Types of Invoice Factoring
Recourse factoring means the credit risk of the customers of the business is assumed by the business only and not by the factor. Essentially, in this type of factoring the factor is only a financing and collecting agent for the business. Commission charges would have been higher if the factor would also have assumed the credit risk. Here, the charges would only include a component of interest on the money advanced and service charge for collecting the money.
Under this type of factoring, unlike recourse factoring, the factor assumes the risk of customer credit. In a case of default by the customer, the business is not liable to pay anything. Off course, higher commission charges are charged to the business for this additional service.
Advance factoring implies the payment of money in advance. As soon as the invoice is taken under factoring, the invoice amount less commission and the margin are paid to the business. The margin is paid post realization of the money from the customers. This margin ranges anywhere between 5% to 25%.
There are factoring services which offer the benefit of collection mainly.
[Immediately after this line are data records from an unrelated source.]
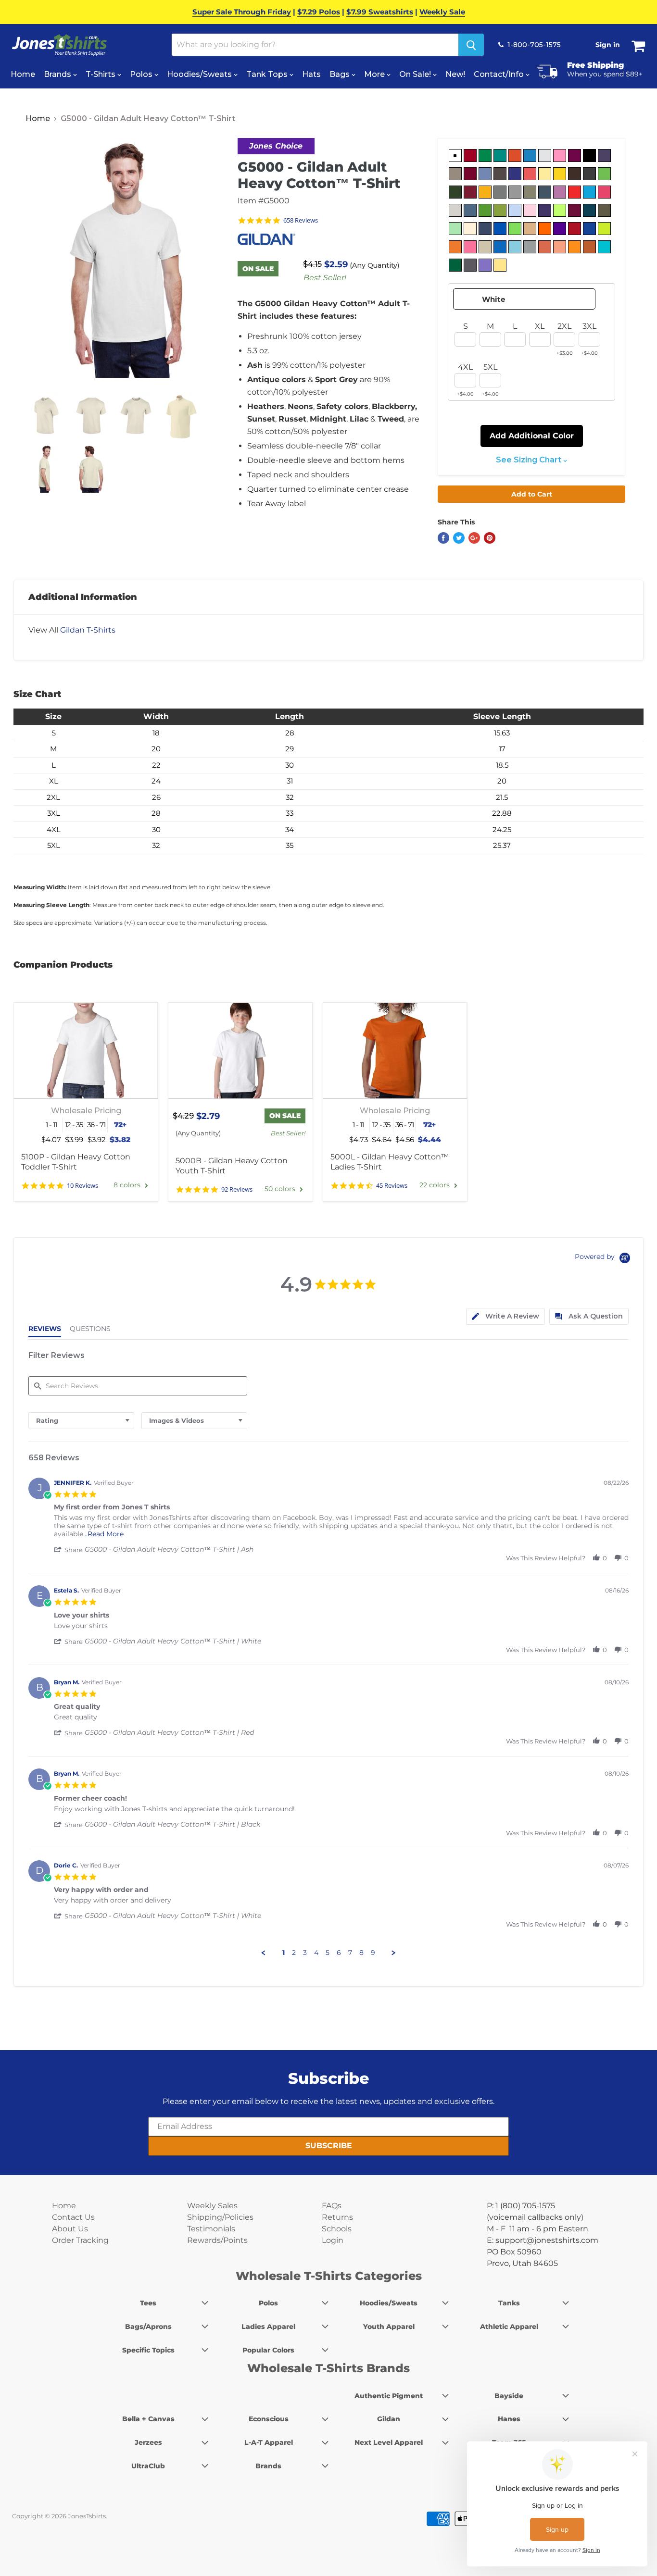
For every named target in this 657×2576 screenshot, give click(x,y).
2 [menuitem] (294, 1953)
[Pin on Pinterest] (489, 538)
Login (332, 2240)
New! (455, 74)
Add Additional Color (532, 435)
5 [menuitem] (327, 1953)
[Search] (471, 45)
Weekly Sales (212, 2205)
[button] (69, 1549)
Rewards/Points (217, 2240)
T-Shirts (101, 74)
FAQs (331, 2205)
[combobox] (81, 1420)
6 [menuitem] (339, 1953)
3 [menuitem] (305, 1953)
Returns (337, 2217)
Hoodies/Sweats (200, 74)
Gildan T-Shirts (87, 630)
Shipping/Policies (220, 2217)
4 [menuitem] (316, 1953)
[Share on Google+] (474, 538)
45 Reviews (391, 1186)
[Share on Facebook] (443, 538)
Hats (311, 74)
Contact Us (73, 2217)
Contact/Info (500, 74)
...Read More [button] (103, 1534)
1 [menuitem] (283, 1953)
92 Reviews (237, 1189)
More (375, 74)
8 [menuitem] (361, 1953)
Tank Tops (268, 74)
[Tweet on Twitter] (459, 538)
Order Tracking (80, 2240)
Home (23, 74)
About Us (70, 2228)
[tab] (505, 1316)
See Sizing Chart (529, 459)
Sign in (607, 44)
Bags (340, 74)
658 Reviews (300, 220)
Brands (58, 74)
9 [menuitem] (373, 1953)
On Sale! (416, 74)
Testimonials (211, 2228)
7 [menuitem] (350, 1953)
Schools (337, 2228)
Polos (142, 74)
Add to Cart (531, 494)
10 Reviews (82, 1186)
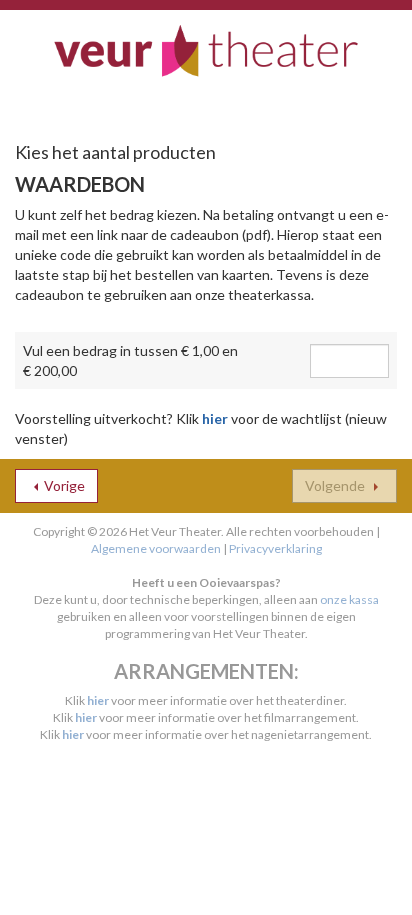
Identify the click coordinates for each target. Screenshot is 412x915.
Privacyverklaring (275, 548)
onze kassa (349, 599)
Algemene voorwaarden (156, 548)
Maturity factoring is that kind of factoring where the invoice amount is paid after the realization from the customer. The job of a factor is to collect the money from the customer. Here, the charges of factoring would also be less as the component of interest would be dropped.
Bank Participation Factoring
This is a special arrangement whereby the margin of a factor is also financed by the bank. This is most suitable for the business for whom even the small margin of money is important. This kind of factoring arrangement allows the business to have complete finance of the account receivables and needs almost no money to conduct business.
It is the most popular form of factoring where the factor provides the client with all types of facilities like protection from bad debt, collection, etc.
Domestic and Cross Border Factoring
Factor giving the services of purchase, management, funding and collection of accounts receivable in domestic territory is termed as domestic factoring. Here three parties are involved i.e. buyer, seller, and factor who are located in the same country. Whereas, if the same services are provided in international markets then it is termed as cross-border factoring. Here four parties are involved i.e. exporter, importer, export factor and import factor.
Suppliers Guarantee Factoring
This is another very innovative way getting out of difficult business situations. In this type of factoring, the role of factor involves taking guarantee of the business. The factor guarantees the payment of the suppliers of the business and on the other side takes factors the invoices of the business. Once the money is realized from the invoices, the factor first makes payment to the suppliers of the business and then the remain portion of the business after cutting necessary fee for the same.
Disclosed And Undisclosed Factoring
Disclosed factoring means the customer of the business is aware of the factoring arraignment of the business. On the contrary, in undisclosed factoring, the customer does not know about the factoring arrangement. The entrepreneur puts a stamp on the business indicating the payment to be made to the factor in place of the staff of the business.